Task item: A word-for-word restatement of all the records is the required answer.

(Pixel coordinate grounding data)
☆ ☆ ☆ ☆
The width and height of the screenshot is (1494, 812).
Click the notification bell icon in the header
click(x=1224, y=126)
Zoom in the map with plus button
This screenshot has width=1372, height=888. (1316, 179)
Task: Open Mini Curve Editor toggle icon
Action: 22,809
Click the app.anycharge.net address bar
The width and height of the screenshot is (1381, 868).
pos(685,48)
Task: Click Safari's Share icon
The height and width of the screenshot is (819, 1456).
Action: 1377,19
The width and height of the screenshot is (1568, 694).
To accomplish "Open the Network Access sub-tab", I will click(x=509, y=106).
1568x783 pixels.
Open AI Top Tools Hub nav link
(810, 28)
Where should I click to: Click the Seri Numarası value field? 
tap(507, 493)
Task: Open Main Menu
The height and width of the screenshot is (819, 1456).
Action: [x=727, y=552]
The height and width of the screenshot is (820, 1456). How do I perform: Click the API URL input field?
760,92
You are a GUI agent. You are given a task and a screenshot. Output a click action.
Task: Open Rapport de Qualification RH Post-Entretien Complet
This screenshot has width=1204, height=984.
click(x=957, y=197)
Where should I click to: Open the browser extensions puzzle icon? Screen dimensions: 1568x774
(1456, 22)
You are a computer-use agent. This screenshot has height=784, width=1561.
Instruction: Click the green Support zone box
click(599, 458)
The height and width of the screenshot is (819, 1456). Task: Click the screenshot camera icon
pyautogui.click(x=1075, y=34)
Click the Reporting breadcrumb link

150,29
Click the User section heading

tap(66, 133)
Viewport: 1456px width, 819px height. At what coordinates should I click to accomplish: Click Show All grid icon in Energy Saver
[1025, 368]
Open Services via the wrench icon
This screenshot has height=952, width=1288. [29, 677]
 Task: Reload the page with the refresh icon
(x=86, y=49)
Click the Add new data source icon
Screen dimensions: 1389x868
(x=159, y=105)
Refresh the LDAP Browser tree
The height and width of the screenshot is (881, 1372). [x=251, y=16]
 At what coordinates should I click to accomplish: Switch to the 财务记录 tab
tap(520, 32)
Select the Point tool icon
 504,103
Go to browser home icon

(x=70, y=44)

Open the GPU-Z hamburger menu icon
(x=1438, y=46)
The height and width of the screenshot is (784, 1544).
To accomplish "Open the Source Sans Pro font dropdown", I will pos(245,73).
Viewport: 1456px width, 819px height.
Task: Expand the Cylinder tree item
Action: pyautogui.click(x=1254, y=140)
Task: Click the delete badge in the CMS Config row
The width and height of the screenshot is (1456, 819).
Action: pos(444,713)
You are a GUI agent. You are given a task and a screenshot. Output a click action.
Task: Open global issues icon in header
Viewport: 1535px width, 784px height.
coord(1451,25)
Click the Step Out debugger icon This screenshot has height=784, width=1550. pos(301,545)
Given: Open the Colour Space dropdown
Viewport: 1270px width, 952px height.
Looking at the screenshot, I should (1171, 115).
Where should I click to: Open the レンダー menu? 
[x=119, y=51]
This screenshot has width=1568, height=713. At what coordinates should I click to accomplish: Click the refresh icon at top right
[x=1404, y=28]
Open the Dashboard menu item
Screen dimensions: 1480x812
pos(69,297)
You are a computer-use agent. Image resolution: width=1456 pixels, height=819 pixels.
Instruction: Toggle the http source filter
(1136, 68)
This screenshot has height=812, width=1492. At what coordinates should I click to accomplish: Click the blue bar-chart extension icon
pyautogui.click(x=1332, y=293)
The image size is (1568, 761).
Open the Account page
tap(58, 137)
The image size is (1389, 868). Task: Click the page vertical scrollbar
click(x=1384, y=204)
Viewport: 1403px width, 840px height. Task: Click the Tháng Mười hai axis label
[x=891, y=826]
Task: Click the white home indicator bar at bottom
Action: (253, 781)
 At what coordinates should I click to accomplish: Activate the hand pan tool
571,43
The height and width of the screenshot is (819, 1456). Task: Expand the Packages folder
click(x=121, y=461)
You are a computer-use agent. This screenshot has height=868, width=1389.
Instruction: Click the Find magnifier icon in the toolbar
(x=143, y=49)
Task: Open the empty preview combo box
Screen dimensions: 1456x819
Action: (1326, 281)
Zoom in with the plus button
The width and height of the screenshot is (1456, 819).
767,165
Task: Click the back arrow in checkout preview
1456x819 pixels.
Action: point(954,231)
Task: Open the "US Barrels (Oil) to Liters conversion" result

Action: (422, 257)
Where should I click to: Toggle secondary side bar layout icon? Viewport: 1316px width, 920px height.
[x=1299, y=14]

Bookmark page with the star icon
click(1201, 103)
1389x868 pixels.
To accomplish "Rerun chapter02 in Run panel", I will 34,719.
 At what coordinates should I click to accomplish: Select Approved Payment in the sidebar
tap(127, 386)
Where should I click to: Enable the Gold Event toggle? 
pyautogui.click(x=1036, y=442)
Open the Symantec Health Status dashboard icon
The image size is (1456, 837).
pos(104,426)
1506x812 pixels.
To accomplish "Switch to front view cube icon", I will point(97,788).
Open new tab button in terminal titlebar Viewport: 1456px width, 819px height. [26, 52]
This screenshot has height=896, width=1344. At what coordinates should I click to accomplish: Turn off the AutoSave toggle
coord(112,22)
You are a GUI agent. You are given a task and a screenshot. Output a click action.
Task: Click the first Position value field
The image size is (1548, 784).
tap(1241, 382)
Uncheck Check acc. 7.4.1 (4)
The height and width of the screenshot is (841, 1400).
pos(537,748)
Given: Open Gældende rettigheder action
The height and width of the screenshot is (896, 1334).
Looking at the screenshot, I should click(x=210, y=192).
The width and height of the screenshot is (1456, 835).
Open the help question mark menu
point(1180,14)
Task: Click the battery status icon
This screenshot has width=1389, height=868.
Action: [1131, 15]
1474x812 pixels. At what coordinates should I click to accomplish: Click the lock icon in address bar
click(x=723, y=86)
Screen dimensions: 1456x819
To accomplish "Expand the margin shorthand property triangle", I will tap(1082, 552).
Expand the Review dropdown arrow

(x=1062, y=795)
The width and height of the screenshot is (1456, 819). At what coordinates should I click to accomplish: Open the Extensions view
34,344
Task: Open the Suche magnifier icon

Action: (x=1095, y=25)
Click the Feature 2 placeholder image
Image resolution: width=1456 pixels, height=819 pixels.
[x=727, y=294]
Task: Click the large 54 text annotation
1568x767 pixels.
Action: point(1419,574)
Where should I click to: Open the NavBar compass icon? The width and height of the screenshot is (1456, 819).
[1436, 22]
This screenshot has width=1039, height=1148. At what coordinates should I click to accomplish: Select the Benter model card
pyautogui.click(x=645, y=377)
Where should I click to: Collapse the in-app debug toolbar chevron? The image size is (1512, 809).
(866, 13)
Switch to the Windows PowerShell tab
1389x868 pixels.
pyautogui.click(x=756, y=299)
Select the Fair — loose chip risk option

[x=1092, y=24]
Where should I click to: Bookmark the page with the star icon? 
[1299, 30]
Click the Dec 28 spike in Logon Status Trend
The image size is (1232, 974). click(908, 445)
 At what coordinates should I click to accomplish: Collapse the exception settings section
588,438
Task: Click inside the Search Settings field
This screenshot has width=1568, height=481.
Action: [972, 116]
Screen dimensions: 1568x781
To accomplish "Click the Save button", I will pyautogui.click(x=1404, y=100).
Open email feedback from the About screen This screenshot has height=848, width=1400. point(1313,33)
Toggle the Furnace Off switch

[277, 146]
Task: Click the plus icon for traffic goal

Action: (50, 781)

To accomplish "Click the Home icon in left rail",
☆ ☆ ☆ ☆
Answer section:
The width and height of the screenshot is (1494, 812).
Click the notification bell icon in the header
click(x=1224, y=126)
Zoom in the map with plus button
This screenshot has width=1372, height=888. (1316, 179)
Task: Open Mini Curve Editor toggle icon
Action: 22,809
Click the app.anycharge.net address bar
The width and height of the screenshot is (1381, 868).
pos(685,48)
Task: Click Safari's Share icon
The height and width of the screenshot is (819, 1456).
Action: 1377,19
The width and height of the screenshot is (1568, 694).
To accomplish "Open the Network Access sub-tab", I will click(x=509, y=106).
1568x783 pixels.
Open AI Top Tools Hub nav link
(810, 28)
Where should I click to: Click the Seri Numarası value field? 
tap(507, 493)
Task: Open Main Menu
The height and width of the screenshot is (819, 1456).
Action: [x=727, y=552]
The height and width of the screenshot is (820, 1456). How do I perform: Click the API URL input field?
760,92
You are a GUI agent. You are given a task and a screenshot. Output a click action.
Task: Open Rapport de Qualification RH Post-Entretien Complet
This screenshot has width=1204, height=984.
click(x=957, y=197)
Where should I click to: Open the browser extensions puzzle icon? Screen dimensions: 1568x774
(1456, 22)
You are a computer-use agent. This screenshot has height=784, width=1561.
Instruction: Click the green Support zone box
click(599, 458)
The height and width of the screenshot is (819, 1456). Task: Click the screenshot camera icon
pyautogui.click(x=1075, y=34)
Click the Reporting breadcrumb link

150,29
Click the User section heading

tap(66, 133)
Viewport: 1456px width, 819px height. At what coordinates should I click to accomplish: Click Show All grid icon in Energy Saver
[1025, 368]
Open Services via the wrench icon
This screenshot has height=952, width=1288. [29, 677]
 Task: Reload the page with the refresh icon
(x=86, y=49)
Click the Add new data source icon
Screen dimensions: 1389x868
(x=159, y=105)
Refresh the LDAP Browser tree
The height and width of the screenshot is (881, 1372). [x=251, y=16]
 At what coordinates should I click to accomplish: Switch to the 财务记录 tab
tap(520, 32)
Select the Point tool icon
 504,103
Go to browser home icon

(x=70, y=44)

Open the GPU-Z hamburger menu icon
(x=1438, y=46)
The height and width of the screenshot is (784, 1544).
To accomplish "Open the Source Sans Pro font dropdown", I will pos(245,73).
Viewport: 1456px width, 819px height.
Task: Expand the Cylinder tree item
Action: pyautogui.click(x=1254, y=140)
Task: Click the delete badge in the CMS Config row
The width and height of the screenshot is (1456, 819).
Action: pos(444,713)
You are a GUI agent. You are given a task and a screenshot. Output a click action.
Task: Open global issues icon in header
Viewport: 1535px width, 784px height.
coord(1451,25)
Click the Step Out debugger icon This screenshot has height=784, width=1550. pos(301,545)
Given: Open the Colour Space dropdown
Viewport: 1270px width, 952px height.
Looking at the screenshot, I should (1171, 115).
Where should I click to: Open the レンダー menu? 
[x=119, y=51]
This screenshot has width=1568, height=713. At what coordinates should I click to accomplish: Click the refresh icon at top right
[x=1404, y=28]
Open the Dashboard menu item
Screen dimensions: 1480x812
pos(69,297)
You are a computer-use agent. Image resolution: width=1456 pixels, height=819 pixels.
Instruction: Toggle the http source filter
(1136, 68)
This screenshot has height=812, width=1492. At what coordinates should I click to accomplish: Click the blue bar-chart extension icon
pyautogui.click(x=1332, y=293)
The image size is (1568, 761).
Open the Account page
tap(58, 137)
The image size is (1389, 868). Task: Click the page vertical scrollbar
click(x=1384, y=204)
Viewport: 1403px width, 840px height. Task: Click the Tháng Mười hai axis label
[x=891, y=826]
Task: Click the white home indicator bar at bottom
Action: (253, 781)
 At what coordinates should I click to accomplish: Activate the hand pan tool
571,43
The height and width of the screenshot is (819, 1456). Task: Expand the Packages folder
click(x=121, y=461)
You are a computer-use agent. This screenshot has height=868, width=1389.
Instruction: Click the Find magnifier icon in the toolbar
(x=143, y=49)
Task: Open the empty preview combo box
Screen dimensions: 1456x819
Action: (1326, 281)
Zoom in with the plus button
The width and height of the screenshot is (1456, 819).
767,165
Task: Click the back arrow in checkout preview
1456x819 pixels.
Action: point(954,231)
Task: Open the "US Barrels (Oil) to Liters conversion" result

Action: (422, 257)
Where should I click to: Toggle secondary side bar layout icon? Viewport: 1316px width, 920px height.
[x=1299, y=14]

Bookmark page with the star icon
click(1201, 103)
1389x868 pixels.
To accomplish "Rerun chapter02 in Run panel", I will 34,719.
 At what coordinates should I click to accomplish: Select Approved Payment in the sidebar
tap(127, 386)
Where should I click to: Enable the Gold Event toggle? 
pyautogui.click(x=1036, y=442)
Open the Symantec Health Status dashboard icon
The image size is (1456, 837).
pos(104,426)
1506x812 pixels.
To accomplish "Switch to front view cube icon", I will point(97,788).
Open new tab button in terminal titlebar Viewport: 1456px width, 819px height. [26, 52]
This screenshot has height=896, width=1344. At what coordinates should I click to accomplish: Turn off the AutoSave toggle
coord(112,22)
You are a GUI agent. You are given a task and a screenshot. Output a click action.
Task: Click the first Position value field
The image size is (1548, 784).
tap(1241, 382)
Uncheck Check acc. 7.4.1 (4)
The height and width of the screenshot is (841, 1400).
pos(537,748)
Given: Open Gældende rettigheder action
The height and width of the screenshot is (896, 1334).
Looking at the screenshot, I should click(x=210, y=192).
The width and height of the screenshot is (1456, 835).
Open the help question mark menu
point(1180,14)
Task: Click the battery status icon
This screenshot has width=1389, height=868.
Action: [1131, 15]
1474x812 pixels. At what coordinates should I click to accomplish: Click the lock icon in address bar
click(x=723, y=86)
Screen dimensions: 1456x819
To accomplish "Expand the margin shorthand property triangle", I will tap(1082, 552).
Expand the Review dropdown arrow

(x=1062, y=795)
The width and height of the screenshot is (1456, 819). At what coordinates should I click to accomplish: Open the Extensions view
34,344
Task: Open the Suche magnifier icon

Action: (x=1095, y=25)
Click the Feature 2 placeholder image
Image resolution: width=1456 pixels, height=819 pixels.
[x=727, y=294]
Task: Click the large 54 text annotation
1568x767 pixels.
Action: point(1419,574)
Where should I click to: Open the NavBar compass icon? The width and height of the screenshot is (1456, 819).
[1436, 22]
This screenshot has width=1039, height=1148. At what coordinates should I click to accomplish: Select the Benter model card
pyautogui.click(x=645, y=377)
Where should I click to: Collapse the in-app debug toolbar chevron? The image size is (1512, 809).
(866, 13)
Switch to the Windows PowerShell tab
1389x868 pixels.
pyautogui.click(x=756, y=299)
Select the Fair — loose chip risk option

[x=1092, y=24]
Where should I click to: Bookmark the page with the star icon? 
[1299, 30]
Click the Dec 28 spike in Logon Status Trend
The image size is (1232, 974). click(908, 445)
 At what coordinates should I click to accomplish: Collapse the exception settings section
588,438
Task: Click inside the Search Settings field
This screenshot has width=1568, height=481.
Action: [972, 116]
Screen dimensions: 1568x781
To accomplish "Click the Save button", I will pyautogui.click(x=1404, y=100).
Open email feedback from the About screen This screenshot has height=848, width=1400. point(1313,33)
Toggle the Furnace Off switch

[277, 146]
Task: Click the plus icon for traffic goal

Action: (50, 781)

To accomplish "Click the Home icon in left rail",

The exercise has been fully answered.